Blogging, Sharing, Sociabilty

I have been blogging with WordPress since 3 June 2008.
Since that time I have written 350 posts on topics linked to learning, teaching and performing.
Many of these topics are stimulated by links shared by Stephen Downes through OLDaily and were given impetus by a remarkable group of participants in CCK08.
A few days ago (10 March) Stephen posted about blogging and followed up the next day with a link to the self-organising social mind. I was mulling over both these posts when Kent Anderson posted about Kevin Kelly.
All three posts arrived at a time when I was completing an open tender on Wikiversity, making some plans for a visit by Nancy White, and reflecting on an observation by Graham Attwell about “the existence of multiple information and knowledge flows” through the ability of anyone to publish.
Stephen’s link to Luis Suarez’s post Making Business Sense of Social Media and Social Networking – Is Blogging Dead? and Luis’ link to Scott Monty’s Blogging is Dead exemplify the power of blogging to me. Kent Anderson’s post about Kevin Kelly and his link to Kevin’s presentation at the O’Reilly Tools of Change Conference provides an interesting context for the vibrant bloggingscape.
★ ★ ★ ★
EXERCISE REQUIREMENTS |
a: In the blogging post, how many posts does the writer say they have written?
b: Echo the blogging post word for word, starting with "Stephen’s link to" and going on through "the vibrant bloggingscape.".
The rows that follow are separate material and have no connection to the blogging post.
★ ★ ★ ★
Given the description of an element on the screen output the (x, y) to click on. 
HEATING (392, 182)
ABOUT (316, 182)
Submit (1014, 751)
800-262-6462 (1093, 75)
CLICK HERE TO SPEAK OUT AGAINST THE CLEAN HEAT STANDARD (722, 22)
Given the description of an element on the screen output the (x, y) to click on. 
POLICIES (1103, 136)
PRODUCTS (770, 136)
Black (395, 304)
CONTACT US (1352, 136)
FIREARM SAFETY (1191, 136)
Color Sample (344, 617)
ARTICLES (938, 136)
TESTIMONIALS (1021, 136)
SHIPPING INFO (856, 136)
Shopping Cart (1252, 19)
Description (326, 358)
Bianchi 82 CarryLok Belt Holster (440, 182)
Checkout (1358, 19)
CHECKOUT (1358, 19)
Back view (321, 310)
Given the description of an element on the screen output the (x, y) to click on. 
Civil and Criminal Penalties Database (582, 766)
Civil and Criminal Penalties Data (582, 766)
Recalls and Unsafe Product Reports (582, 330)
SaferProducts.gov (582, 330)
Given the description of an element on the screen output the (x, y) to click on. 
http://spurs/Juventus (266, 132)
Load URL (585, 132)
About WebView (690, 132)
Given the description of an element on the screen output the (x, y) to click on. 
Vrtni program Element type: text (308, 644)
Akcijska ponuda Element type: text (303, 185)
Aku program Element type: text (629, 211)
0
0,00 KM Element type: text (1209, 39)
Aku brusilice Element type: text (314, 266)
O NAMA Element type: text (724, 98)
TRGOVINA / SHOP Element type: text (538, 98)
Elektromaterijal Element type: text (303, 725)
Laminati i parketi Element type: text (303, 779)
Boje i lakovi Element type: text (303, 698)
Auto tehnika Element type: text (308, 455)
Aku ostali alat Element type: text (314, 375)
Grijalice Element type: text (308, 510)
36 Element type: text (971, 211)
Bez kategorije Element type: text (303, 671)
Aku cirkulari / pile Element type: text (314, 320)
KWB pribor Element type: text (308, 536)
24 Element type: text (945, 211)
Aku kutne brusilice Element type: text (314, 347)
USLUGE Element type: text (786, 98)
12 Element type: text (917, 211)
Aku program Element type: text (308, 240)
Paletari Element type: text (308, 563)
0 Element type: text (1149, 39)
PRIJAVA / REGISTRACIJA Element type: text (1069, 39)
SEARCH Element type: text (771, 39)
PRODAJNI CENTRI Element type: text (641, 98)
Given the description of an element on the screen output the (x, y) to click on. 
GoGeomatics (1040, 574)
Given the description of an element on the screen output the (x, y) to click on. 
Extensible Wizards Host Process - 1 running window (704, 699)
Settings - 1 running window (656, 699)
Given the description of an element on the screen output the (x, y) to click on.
★ ★ ★ ★
ANSWERS FOR EACH ITEM |
a: 350 posts

b:
Stephen’s link to Luis Suarez’s post Making Business Sense of Social Media and Social Networking – Is Blogging Dead? and Luis’ link to Scott Monty’s Blogging is Dead exemplify the power of blogging to me. Kent Anderson’s post about Kevin Kelly and his link to Kevin’s presentation at the O’Reilly Tools of Change Conference provides an interesting context for the vibrant bloggingscape.